▶ _TASK REQUIREMENTS_: Using the records that follow, reproduce exactly the lines starting at the line containing "Click the 'Please" and ending at the line containing "Given: Toggle the 时间戳 timestamp checkbox". Include both end lines and no pictures.

▶ _DATASET RECORDS_:
'''

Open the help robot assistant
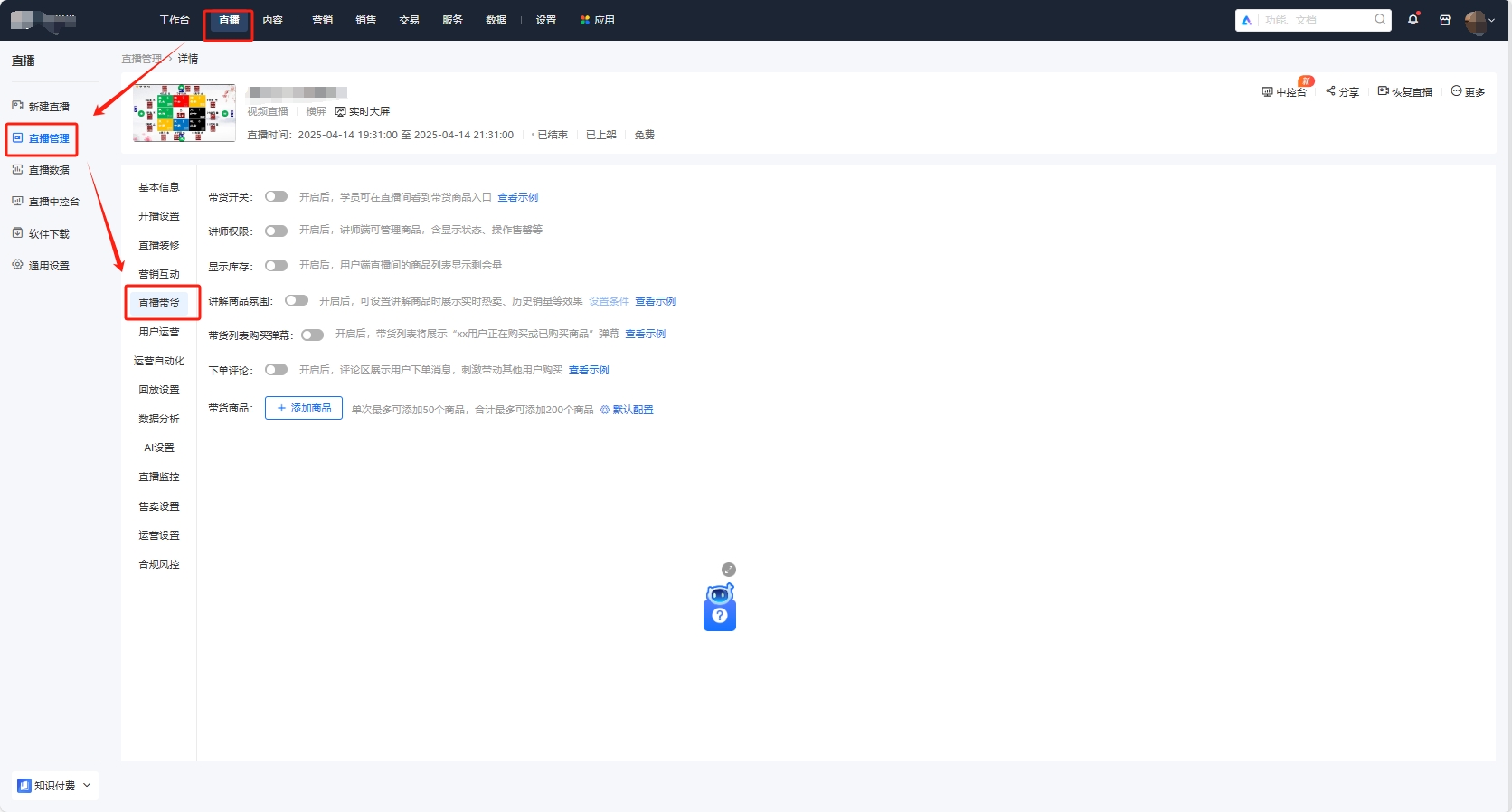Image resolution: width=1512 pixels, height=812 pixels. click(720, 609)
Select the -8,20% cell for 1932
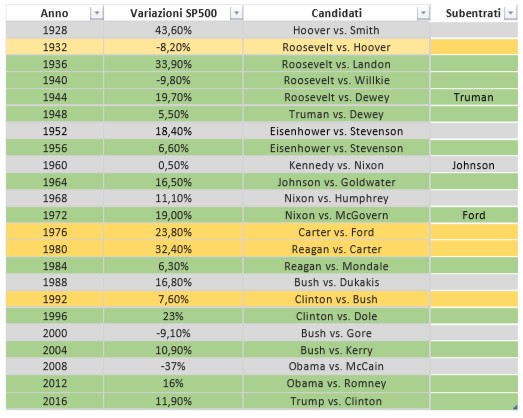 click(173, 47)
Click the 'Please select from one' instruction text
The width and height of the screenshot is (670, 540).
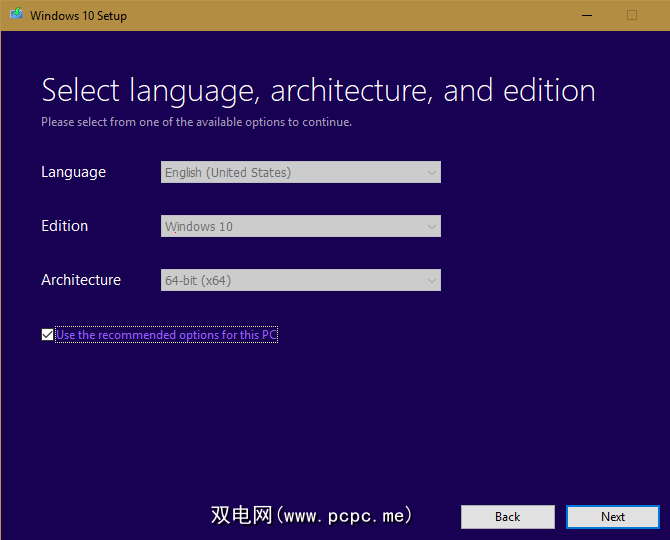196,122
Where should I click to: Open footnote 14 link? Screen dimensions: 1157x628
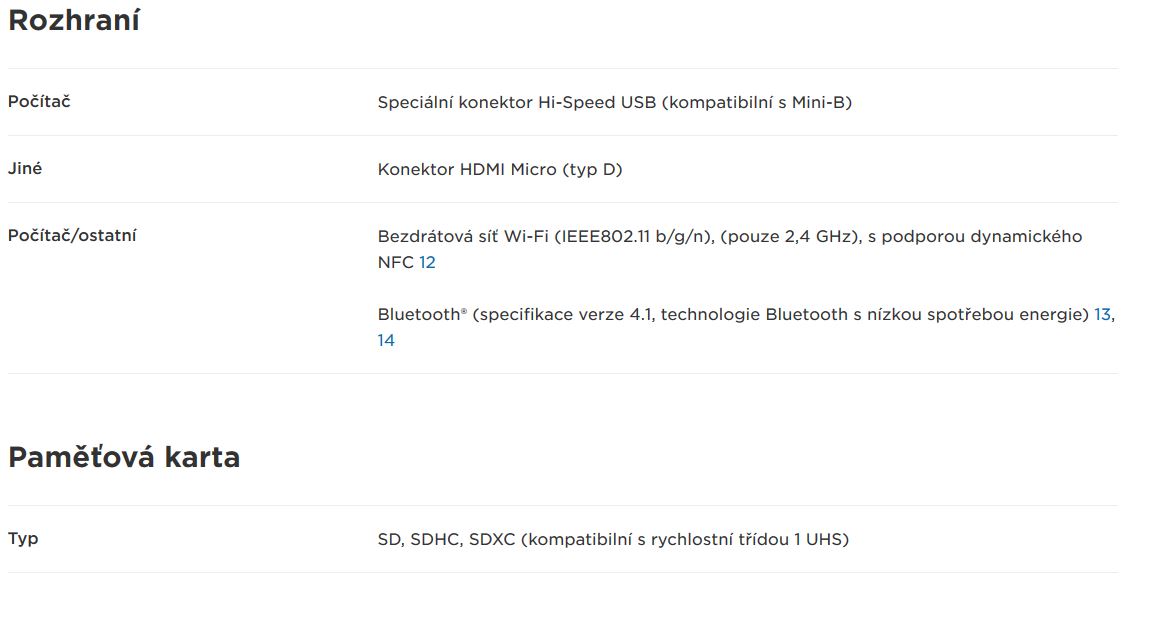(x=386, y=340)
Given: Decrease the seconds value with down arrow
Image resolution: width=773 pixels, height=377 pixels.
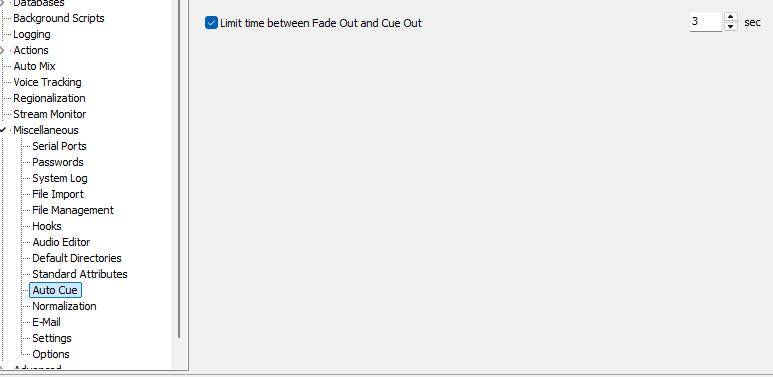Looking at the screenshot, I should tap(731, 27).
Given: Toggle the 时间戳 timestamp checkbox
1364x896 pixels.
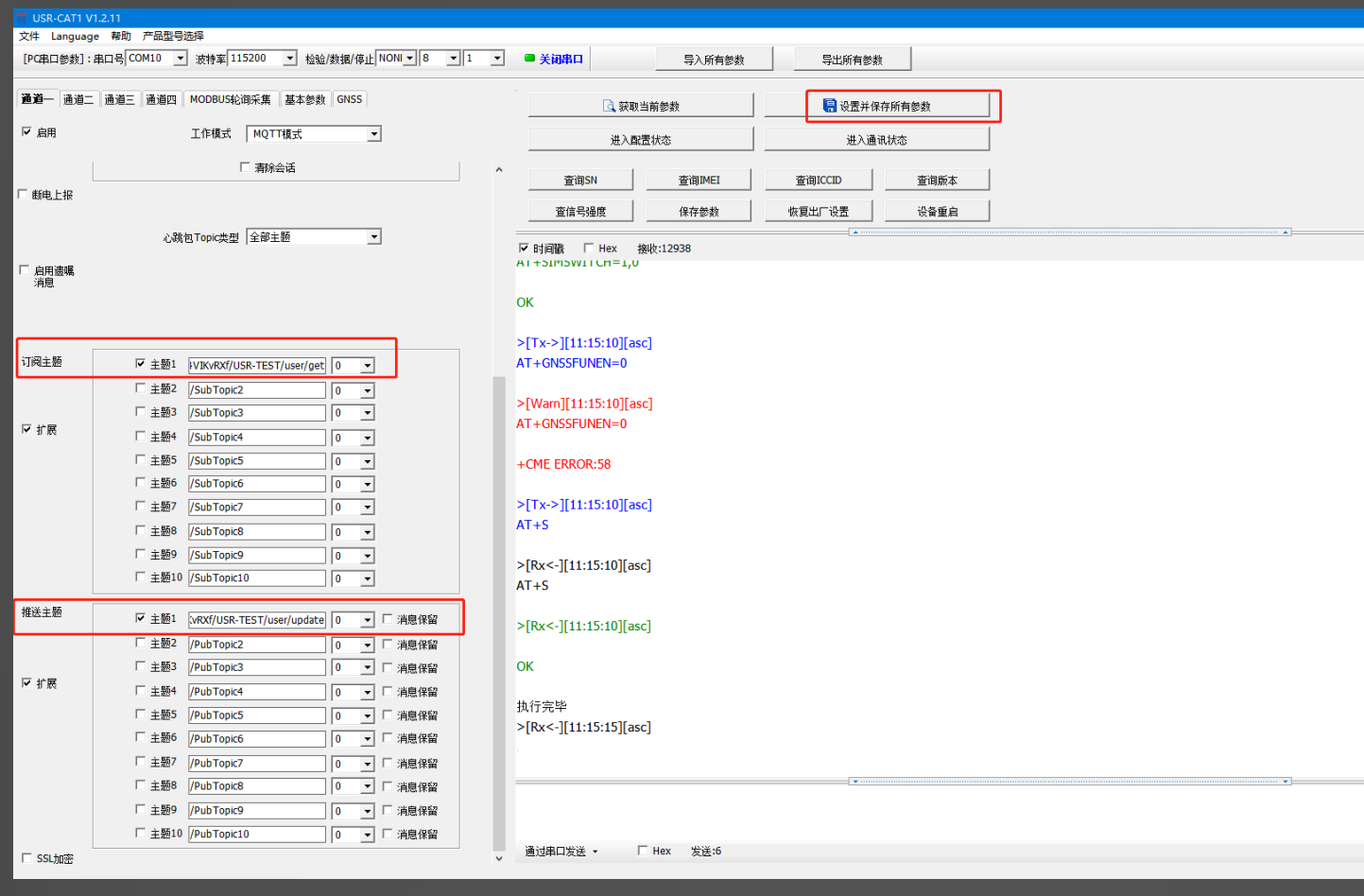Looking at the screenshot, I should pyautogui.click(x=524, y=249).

'''

▶ _SOLUTION TO THIS TASK_:
Click the 'Please select from one' instruction text
The width and height of the screenshot is (670, 540).
196,122
Where should I click to: Open footnote 14 link? Screen dimensions: 1157x628
(x=386, y=340)
Given: Decrease the seconds value with down arrow
Image resolution: width=773 pixels, height=377 pixels.
Looking at the screenshot, I should tap(731, 27).
Given: Toggle the 时间戳 timestamp checkbox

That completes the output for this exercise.